Smokey Jones of Alexandria doesn't want you to get him wrong. He loves pizza, and eats it often. But he is one of several Levey regulars to point out a rain cloud that's forming over the pizza business. In its haste to deliver pies before they get cold, pizza deliverers have become some of the most dangerous drivers in creation.

"In the last year," says Smokey, "I have come close to having at least eight accidents with pizza drivers, most of the time with my 7-year-old boy with me.

"They go through stop signs, red lights and have no regard for anyone on the road. And now that they have a war going on about who can deliver pizza the fastest or get it free, speeding is on the list."

I haven't actually seen these guys Evel Knieveling around town. But in their eyes, I have seen what I can only call automotive lust.

I was crossing the street in Silver Spring the other day, and I happened to walk in front of a pizza deliverer, who was waiting for the light to change. This guy gave new meaning to the phrase, "champing at the bit."

He was gunning the motor, banging his hand on the steering wheel and ramming the gearshift in and out of first. If he had started frothing at the mouth, it wouldn't have surprised me.

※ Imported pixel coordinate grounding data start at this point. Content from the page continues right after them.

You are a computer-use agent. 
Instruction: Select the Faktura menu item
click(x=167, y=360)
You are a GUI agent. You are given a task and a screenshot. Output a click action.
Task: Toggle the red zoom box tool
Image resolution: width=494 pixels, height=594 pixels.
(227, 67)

I suppose that neither Smokey nor I should be surprised about this. After all, quite literally, time is money in the pizza business.

Many companies charge drivers for pizzas that don't make it to doorsteps within the promised number of minutes. Other companies fire drivers the first time they're late, regardless of circumstances.

But a check of the area's police departments turns up no one who can say that pizza deliverers are any worse at driving than anyone else.

"I'd put truckers and bus drivers a lot higher -- I mean lower," said a D.C. police spokesman.

"I can't think of a single officer who's mentioned pizza deliverers as a problem," added a Fairfax police spokesman.

The companies themselves say the same. For example, Frank Meeks, owner of the local Domino's franchise, which dominates the pizza delivery business in Washington, says there hasn't been a serious accident involving a Domino's driver in the four years the company has existed.

"Safety is our main concern," said Meeks. He said that's an easy credo to live up to because Domino's does not zing drivers in the wallet for late pizzas. Nor does Domino's hire drivers who are not at least 18, and who have not undergone 14 hours of driver training -- six of those hours at the hands of the Virginia State Police.

If a speeding ticket happens to wander into the hands of a Domino's driver? The guilty party is immediately taken off the road and given an inside job, Meeks said.

Well, maybe it's just you and me, Smokey. Somehow I don't think so, but maybe those pepperoni fumes are getting to me.

Good guy award to Eric Lynch, who saw a mess and turned it into a souffle.

Eric is an usher at the Roth's Parkway movie theaters in Rockville. The other night, in one of the Parkway theaters, something called "Adventures in Babysitting" was playing.

By all accounts, this movie is a bigger bomb than anything the Strategic Air Command carries around. But Grace Park of Silver Spring and Robb Wong of Rockville thought from the title that it might be funny. So they went one night, and paid $2.50 per ticket.

All it took was 10 minutes for Grace and Robb to decide to leave the adventures to someone else. They left the theater, and ducked into the one next door, where "Robocop" was playing.

Ten minutes later, Grace and Robb had given up on this flick, too. "It was so violent, I couldn't believe it," Grace said. "I mean, people getting their hands shot off, and other people being shot 500 times. And some of the people in the audience were giggling about this!"

By now, Grace and Robb were more than a little upset. And as they headed for the front door, they passed Eric, and he noticed.

He asked if something was wrong. Grace explained (in far more direct language than I'll use here) that "Adventures" and "Robocop" had fallen short of expectations.

Most ushers would have said, "Gee, sorry." Or, "That's the way it goes."

Eric gave Grace and Robb free passes to return any time they want for a show that's more to their taste.

"Isn't that great?" Grace asked me. Every question should be so easy.

John Perini of Greenbelt says that even Cinderella had a motto.

"What was it?" I innocently inquire.

"The shoe must go on," John replies.